Want er kunnen gevolgtrekkingen zijn die minder onschuldig zijn dan zomaar een beetje academisch discussiëren. Is er leven na de dood en bewustzijn et cetera?

[Pepijn van Erp]
Nee, een punt wat Dick Swaab bijvoorbeeld heel naar voren haalde is dat Van Lommel eigenlijk heel veel twijfels zaait over het begrip hersendood. En dat heeft natuurlijk wel gevolgen voor orgaantransplantaties.

[Richard Engelfriet]
Orgaandonatie. Dat mensen daarin gaan twijfelen, moet ik dat dan wel doen?

[Pepijn van Erp]
Ja, want Van Lommel zegt eigenlijk, ja hersendood is eigenlijk nog niet dood. Want die geest die zweeft nog ergens rond. En ja, die kan op elk moment nog weer terugkomen.

Ja, het vaststellen van hersendood is volgens Van Lommel eigenlijk geen garantie dat je echt dood bent of zo.

[Richard Engelfriet]
En uiteraard staat het iedereen vrij om te kiezen. Ik wil wel of geen organen doneren, maar niet vanwege deze reden.

[Pepijn van Erp]
Nee, dat klopt. En dat is volgens mij de belangrijkste kritiek erop. Behalve dan dat hele idee van Van Lommel over een geest buiten je lichaam.

Dat is inderdaad niet accepteren. Maar ja, de kwalijke kans zit er volgens mij voornamelijk hierin.

[Richard Engelfriet]
Ja, we zullen ook uiteraard weer onderaan deze podcast een linkje naar het artikel in de Scepter gaan brengen. Dank je wel Pepijn. En het volgende onderdeel gaat over mensen die het sceptische gedachtgoed omarmen, maar die in de praktijk ook tegen dilemma’s aanlopen.

En vandaag praten we erover met hoogleraar Laura Badstra, verbonden aan de Universiteit Groningen. Laura, fijn dat je er ook bent. Ja, vind ik ook.

En dank voor de gastvrijheid. We zitten nu deze podcast op te nemen in jouw werkkamer. En ik zei het in de inleiding al, jij pleit niet alleen voor minder labels in de psychiatrie, maar je pleit ook voor minder psychiatrie überhaupt.

Leg even uit, er is blijkbaar sprake van een psychiatrisering van de samenleving.

[Laura Batstra]
Ja, dat is wel een tendens die je ziet.

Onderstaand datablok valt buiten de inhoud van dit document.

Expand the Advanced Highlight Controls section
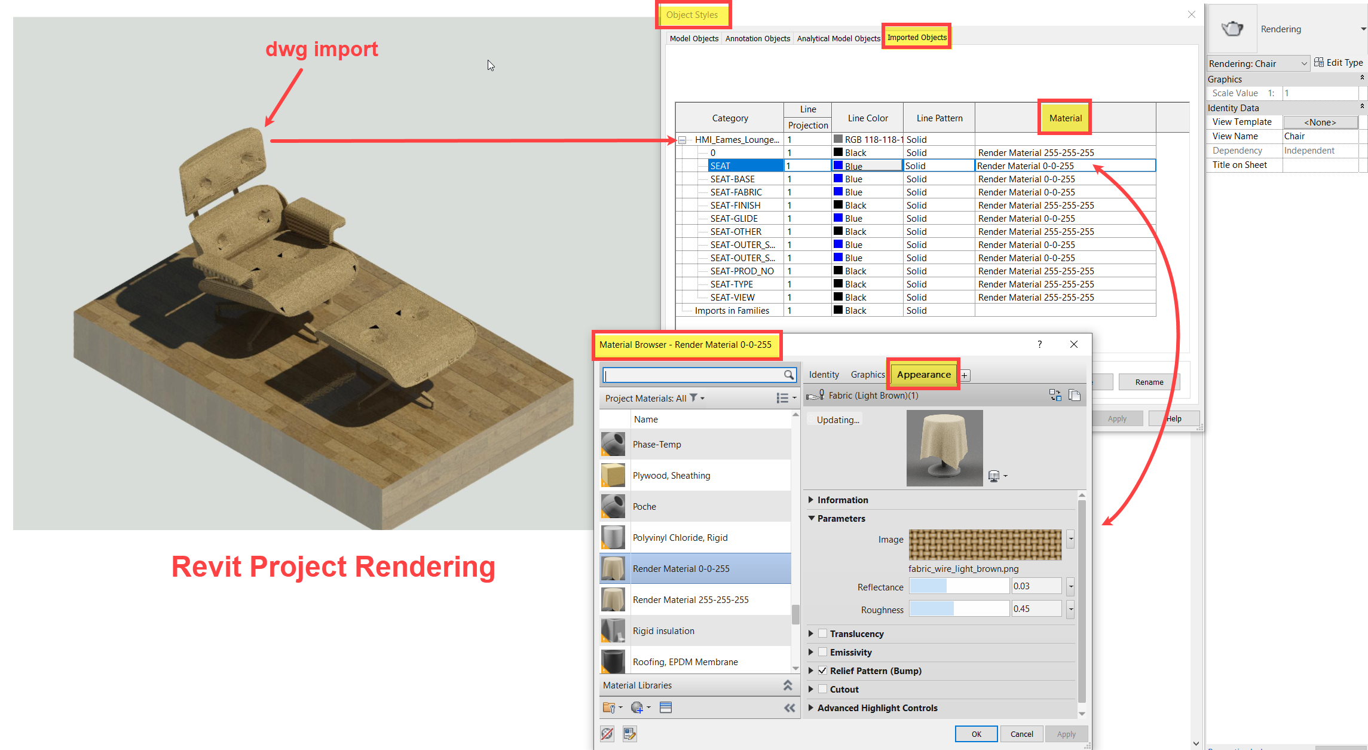 click(811, 708)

Mensen hebben problemen, die horen bij het leven, die horen bij het opvoeden, die horen bij relaties. En we zijn in de afgelopen decennia steeds meer menselijke problemen gaan framen als psychiatrische problemen, dus in het individu.

[Richard Engelfriet]
Zou je een voorbeeld kunnen geven, bijvoorbeeld ook met de dood? Zo van, ik heb een dierbare verloren en dan ben ik een aantal maanden verdrietig of neerslachtig. En dat was vroeger misschien normaal, en nu is dat een diagnose.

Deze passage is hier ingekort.